The question then becomes, “How do you make an impact and stand up for a cause without feeling like you need to change who other people are?”

My answer was to share my story. This book. I’ve told my coming out story and shared my personal struggles over and over throughout the years on my blog, on the news, on Mississippi Public Radio, on stages and in classrooms at Mississippi State, in one-on-one conversations behind closed doors, in the grocery store, and even on Facebook Messenger. It has never been my intention to change people’s minds with regard to their beliefs about whether being gay is right or wrong. I know what it feels like for people to try to change who you are.

I wanted to find a way to love myself, and sharing my story fulfilled my need to unburden my heart and gave me an opportunity to connect with others in powerful ways. I wanted to understand, and I wanted to be understood. In order to get both, I had to be vulnerable and willing to receive love. We need authentic connection in order to thrive. But someone has to take the first step. And I don't mind taking that step even though it is often scary as hell.

What was the experience of writing this book like for you?

MO: Tumultuous. It was a 2-year, extremely intense process. Even though I had told many of these stories in years past, there were many I had not. Writing this book was an unveiling for me. It pushed me to dive into memories that I didn't even know still existed. In some cases, it took me months to get through a chapter. Once I made it through the bulk writing of the book, the editing process was also tough to move through. However, in the end, it was a process that I needed to help me heal another layer or two. I'd do it again.

What was one of the most surprising things you learned while writing this?

MO: I learned just how hard I could push myself to finish a project. I learned how to extend myself grace in those harder writing moments. I learned that there is so much freedom in putting it all out there so that I could let go of so much and move on with my life.

What is the one thing you hope readers take away reading this book?

MO: I hope they will see themselves in my story. I hope they feel something real. I hope they feel like they truly know me when they are done reading it. Ultimately, I hope that my readers will believe that peace is possible inside of themselves.

What are you working on next?

MO: I I have a series of books that I am developing.

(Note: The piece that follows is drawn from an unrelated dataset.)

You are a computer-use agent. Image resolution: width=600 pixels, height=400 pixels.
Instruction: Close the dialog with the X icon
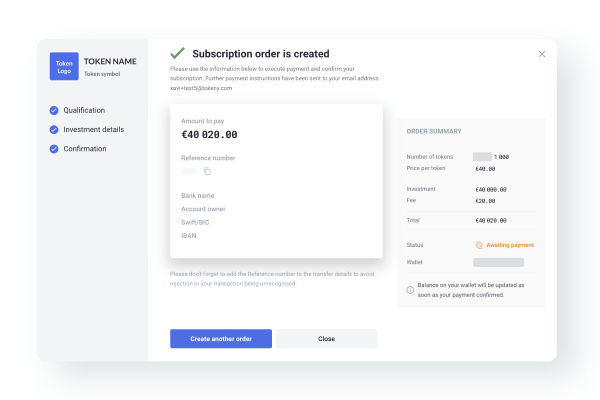pos(542,54)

They include my photography and prose writing - much like what I am offering on my Instagram page now: https://www.instagram.com/megonan/

READ AN EXCERPT.

The doors opened behind me, and there they were: Darius, his wife, and their newborn baby. I really loved them, but I wasn’t sure if the feelings were still mutual. Where they used to see a friend, they now saw a project. As they inched closer, I sunk into the pew like a child who had greatly disappointed their parents. I felt myself shrinking into invisibility. They sat down and immediately started quoting Bible verses to me.

“For the wages of sin is death, but the gift of God is eternal life in Christ Jesus our Lord” (Romans 6:23).

I knew the rhythm of conversation and lingo of converting people and keeping them within the reigns of righteousness. I’d been on the giving end before. So this quote didn’t make me question being gay. It just made me sad. I was no longer a soul or even a face— just a label.

I sat quietly, and as tears started to swell in my eyes, I looked down quickly to avoid showing them my vulnerability. When I first arrived at the chapel, I had every intention of proving to them there was nothing wrong with me and that I loved my girlfriend. How could there be anything wrong with love between two people?

They lectured on, “The Bible says that if you continue to participate in a homosexual lifestyle, you will burn in hell.”

They were trying to scare me, but hell was already all around me. It had chased me all day in every conversation like this one. These bringers of “truth” seemed urgently concerned for the life I would live after I died rather than my wellbeing in the moment. I just needed a hug.